The church meets in a hotel next to the Greenwich train station. There were no signs outside the building, but if you walk into reception and look around, a banner clearly shows the church meeting in a small function room off to the right. It's neither the most swanky hotel in the world nor a run-down place with holes in the carpet. All natural light was kept out of the room, which was then illuminated in a quasi-disco manner.
They appear to be loosely affiliated with Assemblies of God, although they are an independent network of a few churches dotted around the country (Wellingborough, Newark and Swansea). The Greenwich venue of Everyday Champions is currently in a "soft launch" phase, with a full launch due in September. The affiliation of the various branches with each other is evidenced through the branding on the t-shirts, the flyers and the website. The style of the church seems modelled on the likes of Hillsong or Bethel, giving the impression of an ambition of being megachurch, but one that is currently in its infancy. I gathered that the church was in the process of starting dialogue with a few other local churches with the aim of cooperating in evangelism.
Greenwich is probably the jewel in south east London. Rich with history and architecture, at its heart lies the Royal park with the observatory in the centre and the magnificent buildings on the banks of the Thames that house the Old Royal Naval College and the National Maritime Museum, amongst others. Possibly its most famous claim to fame is the Greenwich Meridian, which marks the zero line of longitude for all navigation on the planet.
The service was begun by Leanne Morgan and the sermon was given by her husband, Gareth Morgan. They are both identified on their website as senior pastors.
What was the name of the service?The service didnt seem to have a particular name, but their website mentions something about "conversations."
How full was the building?
With about 25 people there, the smallish room was roughly half full.
Did anyone welcome you personally?
As I came in a few people shook my hand. I had quite a lengthy chat with Gareth. There was a breakfast on offer, though as I'd already eaten I politely declined, picked a seat, and made myself comfortable.
Was your pew comfortable?
We had very comfortable hotel seats. Not so comfortable that one could curl up and sleep in them, but just right. They were arranged around tables, so the congregation was made up of three tables-worth of people. Apparently I'd sat at the youth table.
How would you describe the pre-service atmosphere?
Very chatty from what I could tell. The breakfast was served in a different room from where I was sat. Two chaps were trying to sort out the audio-visual system, with mixed levels of success.

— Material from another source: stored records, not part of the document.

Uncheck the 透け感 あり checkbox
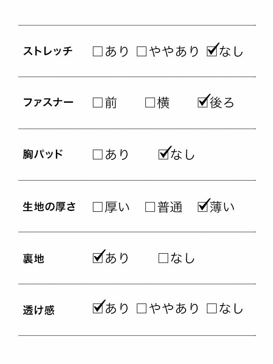Image resolution: width=273 pixels, height=364 pixels. 98,308
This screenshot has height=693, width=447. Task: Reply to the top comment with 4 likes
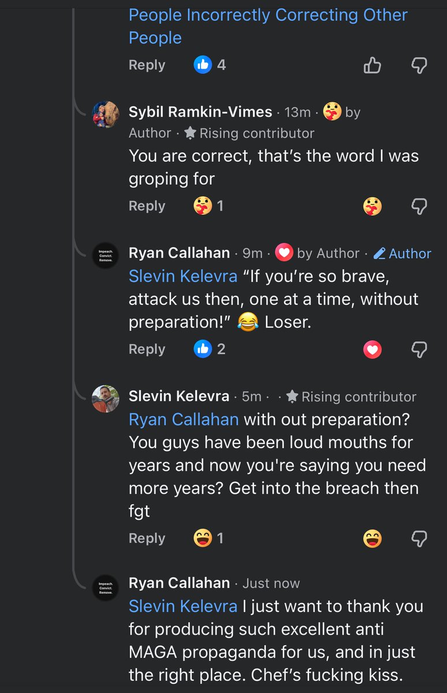147,65
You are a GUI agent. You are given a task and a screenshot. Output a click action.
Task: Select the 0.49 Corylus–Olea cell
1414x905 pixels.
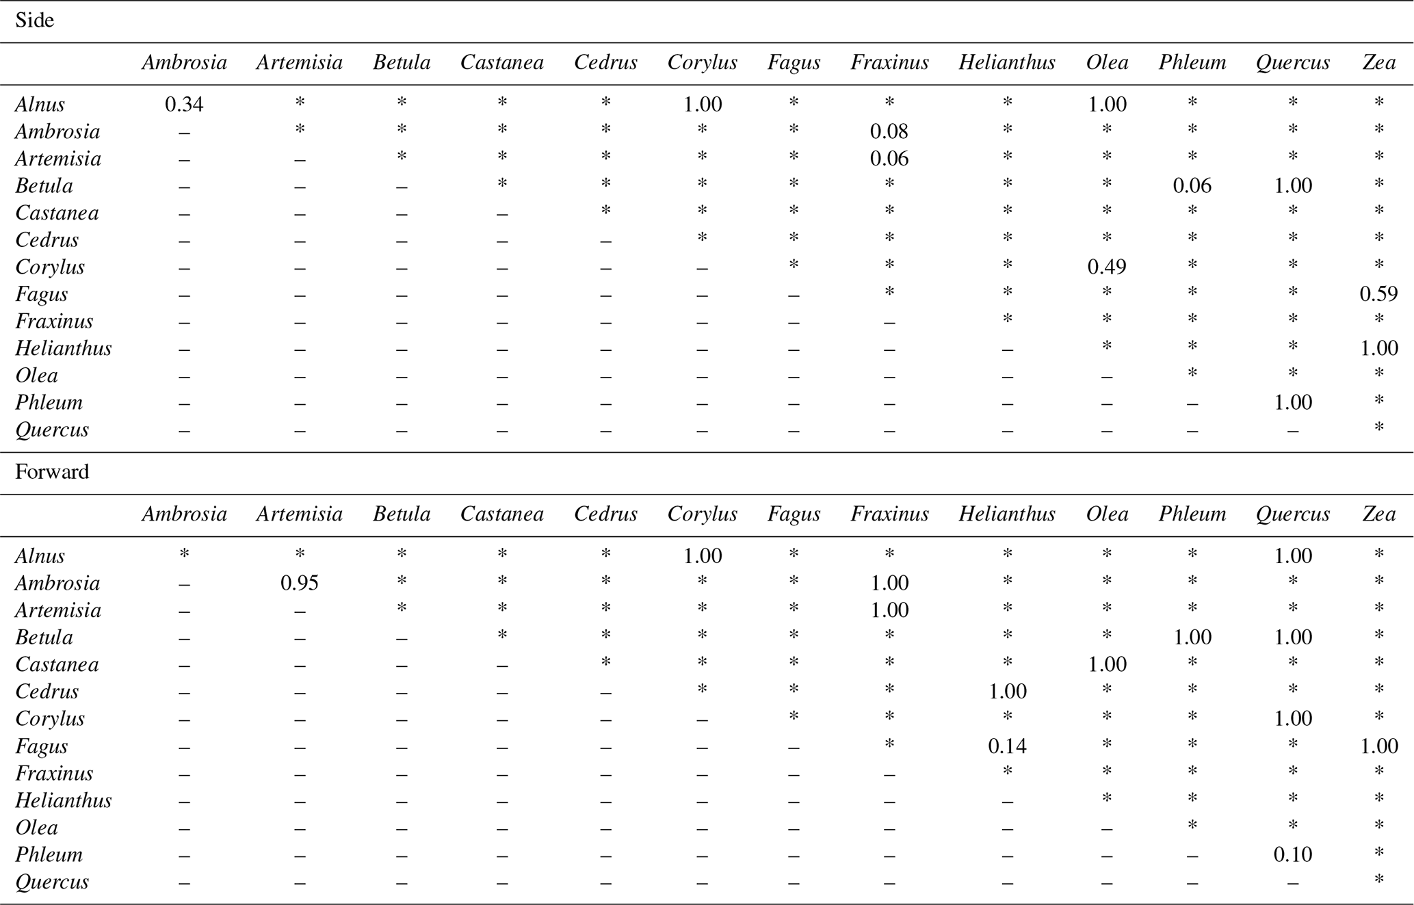click(x=1107, y=267)
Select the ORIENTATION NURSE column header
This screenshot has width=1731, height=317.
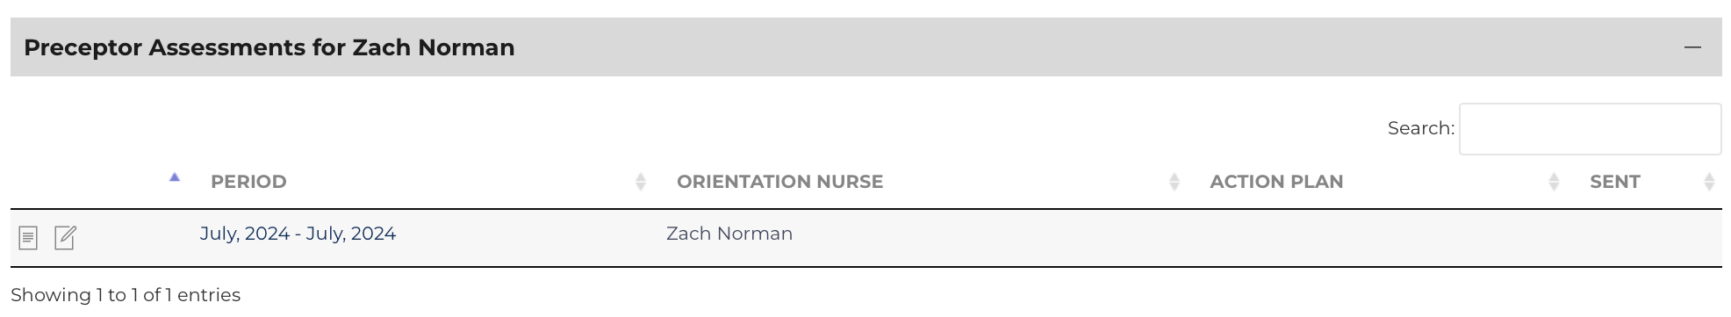click(779, 182)
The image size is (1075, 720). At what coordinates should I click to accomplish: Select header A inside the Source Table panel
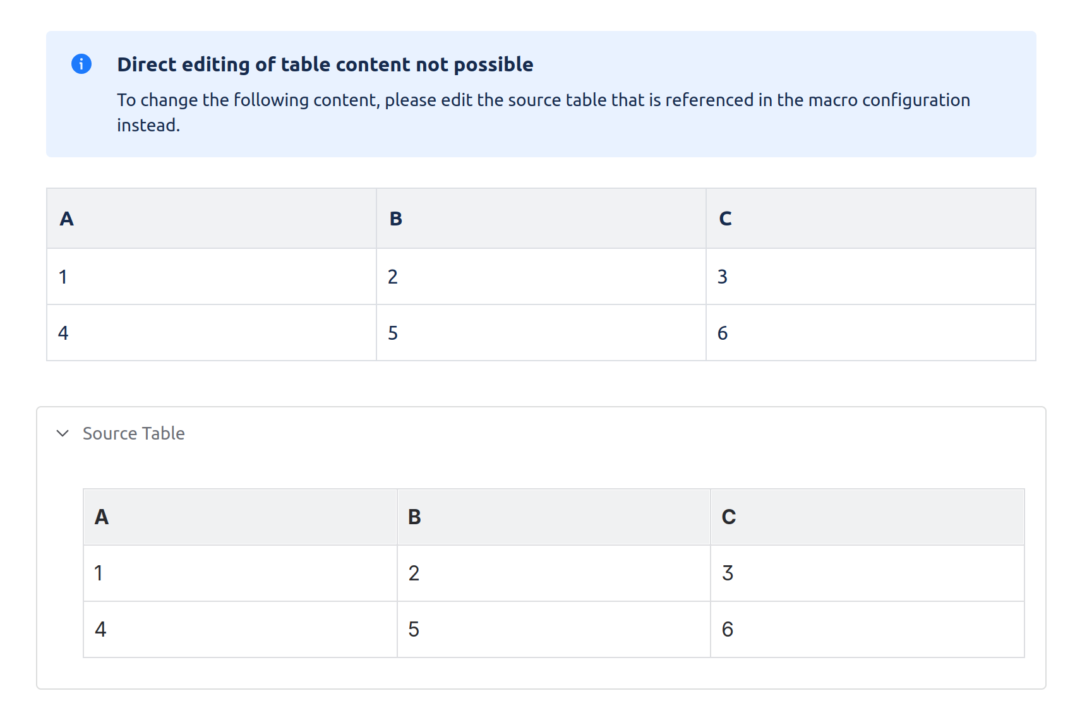tap(240, 517)
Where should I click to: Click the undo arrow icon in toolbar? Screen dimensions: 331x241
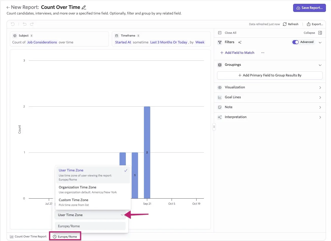tap(25, 24)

There was some panicked searching for a HDMI cable.
What were the exact opening words of the service?
"Morning. Everyone good? Just waiting for a few people to come in."

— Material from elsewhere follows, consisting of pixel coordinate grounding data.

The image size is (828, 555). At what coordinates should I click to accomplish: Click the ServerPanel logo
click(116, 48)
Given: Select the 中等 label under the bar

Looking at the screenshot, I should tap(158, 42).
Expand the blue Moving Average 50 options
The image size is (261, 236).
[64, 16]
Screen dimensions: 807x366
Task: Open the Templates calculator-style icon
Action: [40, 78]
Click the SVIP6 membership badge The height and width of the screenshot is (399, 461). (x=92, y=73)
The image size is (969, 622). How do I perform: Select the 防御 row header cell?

What books did the congregation use during the service?
There were some Bibles (New International Version) on the table. A variant reading from The Message was also given. There was a projector with some funky graphics on it, on which the only song we sung was projected.
What musical instruments were played?
A single acoustic guitar.
Did anything distract you?
There was a loose-looking tile above my head that kept me wondering if it was about to fall down. Several others looked like they were being held up by sticky tape.

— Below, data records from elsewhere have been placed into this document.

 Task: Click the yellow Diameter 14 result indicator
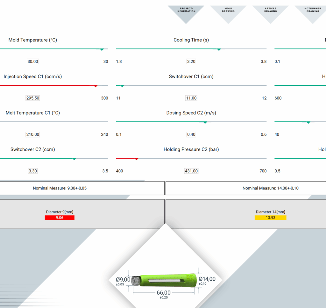[x=270, y=218]
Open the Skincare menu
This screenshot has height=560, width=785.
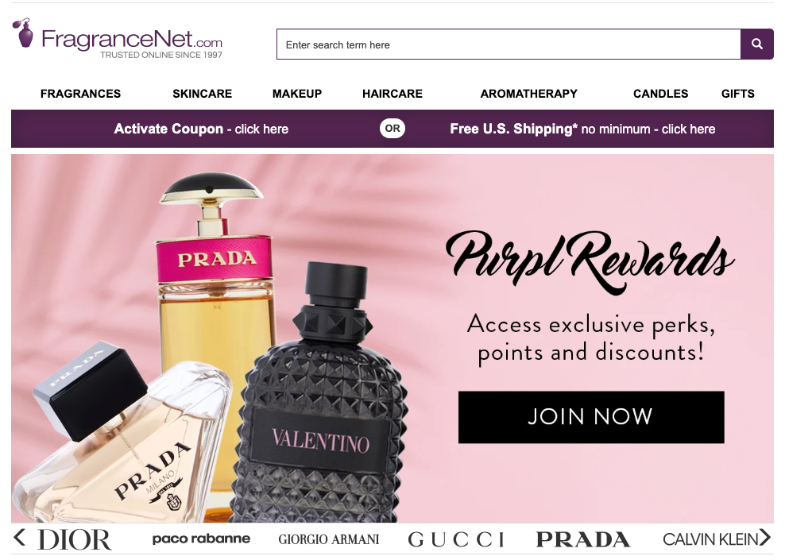point(203,94)
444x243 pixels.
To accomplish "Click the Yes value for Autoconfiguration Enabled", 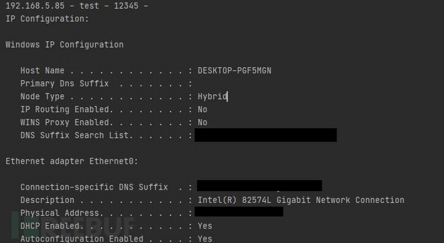I will click(x=205, y=238).
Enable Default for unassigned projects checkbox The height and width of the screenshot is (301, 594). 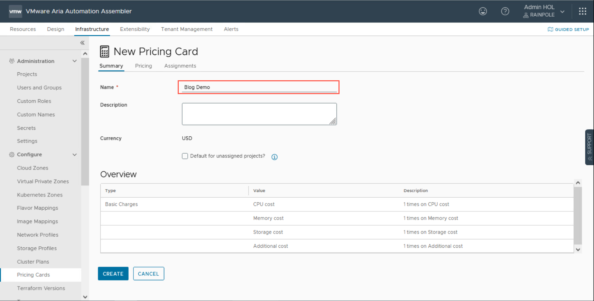tap(185, 156)
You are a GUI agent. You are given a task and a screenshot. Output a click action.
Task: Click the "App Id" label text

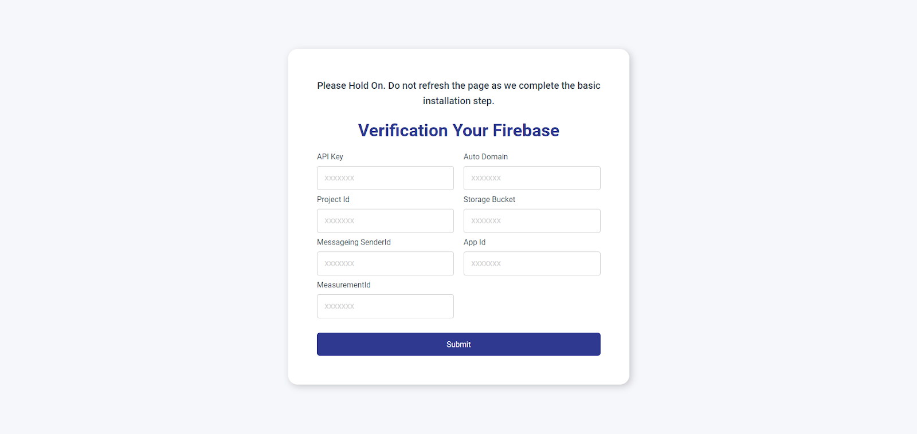(475, 242)
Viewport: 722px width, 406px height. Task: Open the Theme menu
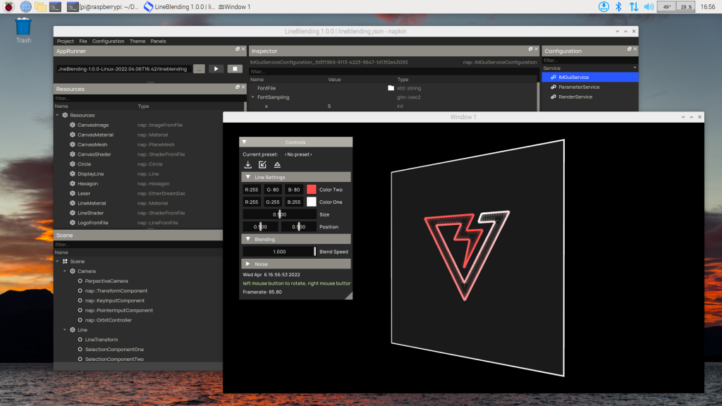click(x=137, y=41)
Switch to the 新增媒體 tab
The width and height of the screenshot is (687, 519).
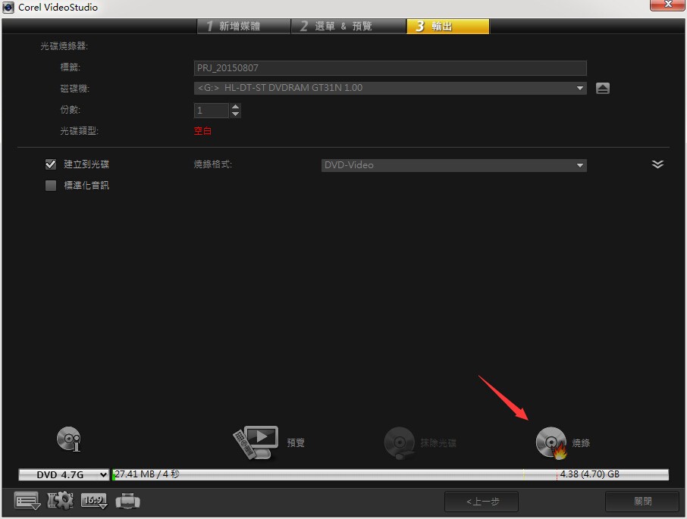coord(244,27)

Was the worship stiff-upper-lip, happy clappy, or what?
It was joyfully non-traditional. There was very little sung worship. The service opened with a short, excitable speech by Leanne and we were invited to discuss what Jesus/God meant to us. We wrote these down on pads of headed paper (in the name of the hotel) and were then asked to shout out our answers. The first few suggestions were main man, alpha and friend.
Exactly how long was the sermon?
48 minutes - which was the bulk of the service.
On a scale of 1-10, how good was the preacher?
6 – Gareth managed to be engaging for the best part of an hour, though the talk moved away from scripture fairly quickly into a talk on pop-psychology/self-help.
In a nutshell, what was the sermon about?
It was loosely based on Matthew 16:5-12 (beware the "yeast of the Pharisees"). The problems that we think we see are not the problems we have, and therefore the solutions we come up with are not the solutions to the real problem. In the case of the passage in question, the yeast of the Pharisees and Sadducees was pride. Pride is "when I get in the way of God." We make excuses, but Jesus would never say "I can't," "I won't" or "I haven't," and if we have Jesus inside of us, then neither can we. In order to correct this, we need to be disciples. In the 21st century this is now known as coaching, where a coach is someone who gets you to do what you don't want to do in order that you can be the person you want to be.
Which part of the service was like being in heaven?
Everyone I met was very friendly and engaged with what was going on. This was worship in which everyone was able to participate and contribute to; one could say it paralleled Quakerism in places, even though the worship style was vastly different.
And which part was like being in... er... the other place?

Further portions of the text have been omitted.